Уэнсдей обхватила мёртвое тело и понесла его на задний двор, рухнув на колени прямо возле могилки с зеркалом, которое закопала. Она рыла землю руками, и ей было плевать, во что превратятся её ногти и свадебное платье. У неё было ощущение, что весь мир настроен против неё, и что она никогда не будет счастлива. Сердце колотилось со скоростью света, было трудно дышать. На лице были скорбь и уныние, и это явно был неподходящий момент для запланированной свадьбы. Уэнсдей почти откопала рядом небольшую ямку и делала это так быстро, что неосторожно наткнулась на острый осколок, порезавшись до крови. Из холщового мешка торчал небольшой кусочек разбитого зеркала. Она остановилась и уже хотела положить Октавиана в яму, но внезапно пригляделась и чуть не упала в обморок. В отражении стекла её друг был жив и здоров и бегал там, как будто ничего плохого и не произошло.
— Октавиан, — промолвила она, глядя в осколок, и он залаял, виляя хвостом. — О, дьявол… Оно работает… Оно до сих пор работает… Тайлер?!!!
Она вцепилась в этот осколок, пытаясь звать своего возлюбленного, и принялась раскапывать весь мешок.

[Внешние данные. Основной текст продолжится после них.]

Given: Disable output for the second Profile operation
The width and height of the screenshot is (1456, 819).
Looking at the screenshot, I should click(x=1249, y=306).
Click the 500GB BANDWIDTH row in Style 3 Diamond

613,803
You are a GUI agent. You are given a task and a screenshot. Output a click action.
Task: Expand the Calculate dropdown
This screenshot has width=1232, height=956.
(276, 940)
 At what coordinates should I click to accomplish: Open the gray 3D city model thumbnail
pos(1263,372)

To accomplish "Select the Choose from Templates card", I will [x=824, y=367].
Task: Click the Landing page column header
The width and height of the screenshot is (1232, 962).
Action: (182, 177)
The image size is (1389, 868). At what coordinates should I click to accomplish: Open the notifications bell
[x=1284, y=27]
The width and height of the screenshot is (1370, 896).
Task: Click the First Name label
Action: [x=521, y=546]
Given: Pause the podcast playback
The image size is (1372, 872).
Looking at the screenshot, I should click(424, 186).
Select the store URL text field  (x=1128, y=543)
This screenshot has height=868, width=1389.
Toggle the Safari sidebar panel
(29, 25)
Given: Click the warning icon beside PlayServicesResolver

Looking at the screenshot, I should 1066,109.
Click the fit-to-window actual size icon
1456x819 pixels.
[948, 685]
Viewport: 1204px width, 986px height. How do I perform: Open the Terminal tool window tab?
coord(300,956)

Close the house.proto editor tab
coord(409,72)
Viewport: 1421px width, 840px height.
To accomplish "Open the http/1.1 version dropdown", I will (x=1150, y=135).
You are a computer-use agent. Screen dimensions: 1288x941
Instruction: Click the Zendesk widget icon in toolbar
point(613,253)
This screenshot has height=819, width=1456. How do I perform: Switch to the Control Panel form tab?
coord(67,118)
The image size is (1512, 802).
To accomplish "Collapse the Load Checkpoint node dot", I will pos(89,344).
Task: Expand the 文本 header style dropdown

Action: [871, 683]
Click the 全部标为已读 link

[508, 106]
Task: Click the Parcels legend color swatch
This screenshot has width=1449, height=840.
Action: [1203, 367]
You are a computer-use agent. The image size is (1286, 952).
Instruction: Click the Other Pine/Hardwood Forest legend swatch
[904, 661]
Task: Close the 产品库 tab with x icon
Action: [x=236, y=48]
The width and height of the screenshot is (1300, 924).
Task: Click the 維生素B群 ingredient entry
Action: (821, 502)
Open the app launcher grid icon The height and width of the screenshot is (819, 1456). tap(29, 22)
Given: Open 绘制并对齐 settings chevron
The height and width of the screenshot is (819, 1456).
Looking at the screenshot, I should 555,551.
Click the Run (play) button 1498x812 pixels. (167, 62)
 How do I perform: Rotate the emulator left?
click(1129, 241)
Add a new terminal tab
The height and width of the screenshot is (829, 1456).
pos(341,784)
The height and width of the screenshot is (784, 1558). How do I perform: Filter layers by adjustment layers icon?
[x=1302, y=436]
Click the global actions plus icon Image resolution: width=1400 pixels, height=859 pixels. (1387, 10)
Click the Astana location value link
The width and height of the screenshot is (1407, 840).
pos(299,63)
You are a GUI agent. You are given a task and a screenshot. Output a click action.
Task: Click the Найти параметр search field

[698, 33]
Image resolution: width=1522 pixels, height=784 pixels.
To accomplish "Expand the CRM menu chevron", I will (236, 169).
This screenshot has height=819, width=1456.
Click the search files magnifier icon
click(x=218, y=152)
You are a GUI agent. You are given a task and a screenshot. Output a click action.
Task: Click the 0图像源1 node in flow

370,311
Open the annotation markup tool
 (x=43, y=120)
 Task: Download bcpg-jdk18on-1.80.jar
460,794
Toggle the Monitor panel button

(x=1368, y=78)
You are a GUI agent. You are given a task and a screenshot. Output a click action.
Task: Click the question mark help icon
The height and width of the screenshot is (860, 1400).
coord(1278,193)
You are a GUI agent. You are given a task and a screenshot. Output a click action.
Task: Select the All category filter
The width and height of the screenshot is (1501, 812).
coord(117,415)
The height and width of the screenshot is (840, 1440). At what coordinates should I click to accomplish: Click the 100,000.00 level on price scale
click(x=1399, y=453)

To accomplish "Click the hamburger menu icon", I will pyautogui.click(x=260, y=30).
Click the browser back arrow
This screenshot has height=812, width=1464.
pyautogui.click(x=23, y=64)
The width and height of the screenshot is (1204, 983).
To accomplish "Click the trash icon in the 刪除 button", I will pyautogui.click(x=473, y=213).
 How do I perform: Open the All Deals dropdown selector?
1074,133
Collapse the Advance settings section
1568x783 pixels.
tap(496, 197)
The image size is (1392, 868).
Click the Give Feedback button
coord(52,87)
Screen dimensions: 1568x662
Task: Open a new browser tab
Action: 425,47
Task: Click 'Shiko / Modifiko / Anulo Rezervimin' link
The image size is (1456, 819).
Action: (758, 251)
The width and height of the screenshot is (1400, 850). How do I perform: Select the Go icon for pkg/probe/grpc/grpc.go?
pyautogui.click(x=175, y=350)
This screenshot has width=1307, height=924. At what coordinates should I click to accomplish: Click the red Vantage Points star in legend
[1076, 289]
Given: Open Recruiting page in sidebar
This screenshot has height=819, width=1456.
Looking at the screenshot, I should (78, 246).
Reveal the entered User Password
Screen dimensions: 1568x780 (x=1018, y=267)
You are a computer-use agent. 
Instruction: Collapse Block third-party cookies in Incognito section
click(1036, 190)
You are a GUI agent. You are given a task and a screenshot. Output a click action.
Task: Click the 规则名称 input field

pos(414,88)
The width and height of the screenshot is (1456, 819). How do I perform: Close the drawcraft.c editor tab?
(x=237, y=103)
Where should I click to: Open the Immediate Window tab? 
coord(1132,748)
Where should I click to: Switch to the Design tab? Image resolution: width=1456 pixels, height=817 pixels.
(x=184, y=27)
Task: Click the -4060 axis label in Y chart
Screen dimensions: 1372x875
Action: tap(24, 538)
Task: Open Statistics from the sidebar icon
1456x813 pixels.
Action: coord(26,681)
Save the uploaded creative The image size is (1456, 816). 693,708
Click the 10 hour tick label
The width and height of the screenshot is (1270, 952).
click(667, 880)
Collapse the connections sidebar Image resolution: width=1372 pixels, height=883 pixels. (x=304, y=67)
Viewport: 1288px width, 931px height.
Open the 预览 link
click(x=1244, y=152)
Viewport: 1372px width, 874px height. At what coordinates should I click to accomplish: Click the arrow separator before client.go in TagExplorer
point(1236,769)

— Тайлер, пожалуйста… Родной… — шмыгала она носом. Её внешний вид, мягко говоря, был просто ужасным. Такая невеста с легкостью переплюнула бы персонажа из мультфильма Бёртона. Выкопав мешок, она вытряхнула из него всё содержимое и начала осматривать каждый кусочек, но Тайлер нигде не проявлялся.
— Мне нужна Шарлин, — судорожными руками Уэнсдей нащупала телефон и вызвала такси. Схватив один из осколков, и положив его к себе в клатч, она дождалась машину и тут же поспешила к ней, но на пороге её перехватил ошеломлённый происходящим Ксавье.
— Господи, что с тобой случилось?! Куда ты? — пытался остановить он её, но она даже не обращала на него внимания.
— Пропусти, — попыталась протиснуться она, но он держал её за плечи и не отпускал.
— Куда ты поехала, Уэнсдей?! У нас сегодня свадьба! Что произошло? Это твоя кровь? Ты поранилась?! — спрашивал он из добрых побуждений, но она сейчас была настолько эмоционально истощена, что думала совершенно наоборот.
— Ксавье, отпусти меня, нахрен!!! — резко выпалила она, толкая его.
— Уэнсдей!!! Возьми себя в руки! Мортишаааа! — закричал Ксавье, и её мама пулей вылетела на улицу.
— Дорогая, куда ты? — спросила она, глядя на дочь с жалостью.
— Мне нужно уехать, мне нужно!!! — настояла она, и таксист уже начал сигналить ей.
— Уэнсдей, ты никуда не поедешь, останешься здесь! — плотно обхватил её запястье Ксавье, и она не выдержала. Одним резким захватом она вывернула его руку, заломав её, и заставила его отойти. Он зашипел, ощущая как вся его кисть отнимается от боли.
— Я сказала, пропусти меня! — поставила она его на место и ринулась к машине, залезая внутрь и называя адрес ведьмы. Время в дороге тянулось вечность. На телефоне была тысяча пропущенных от Ксавье. Её всю трясло от того, что произошло, но это также дало ей надежду. Когда они приехали, Уэнсдей даже не забрала сдачу, а тут же бросилась бежать вверх по лестнице знакомого дома, увидев того самого мальчика по пути.
— Вы к тёте? — задал он вопрос, осматривая Уэнсдей. Та кивнула и не могла успокоиться. — Её сейчас нет… Я провожу.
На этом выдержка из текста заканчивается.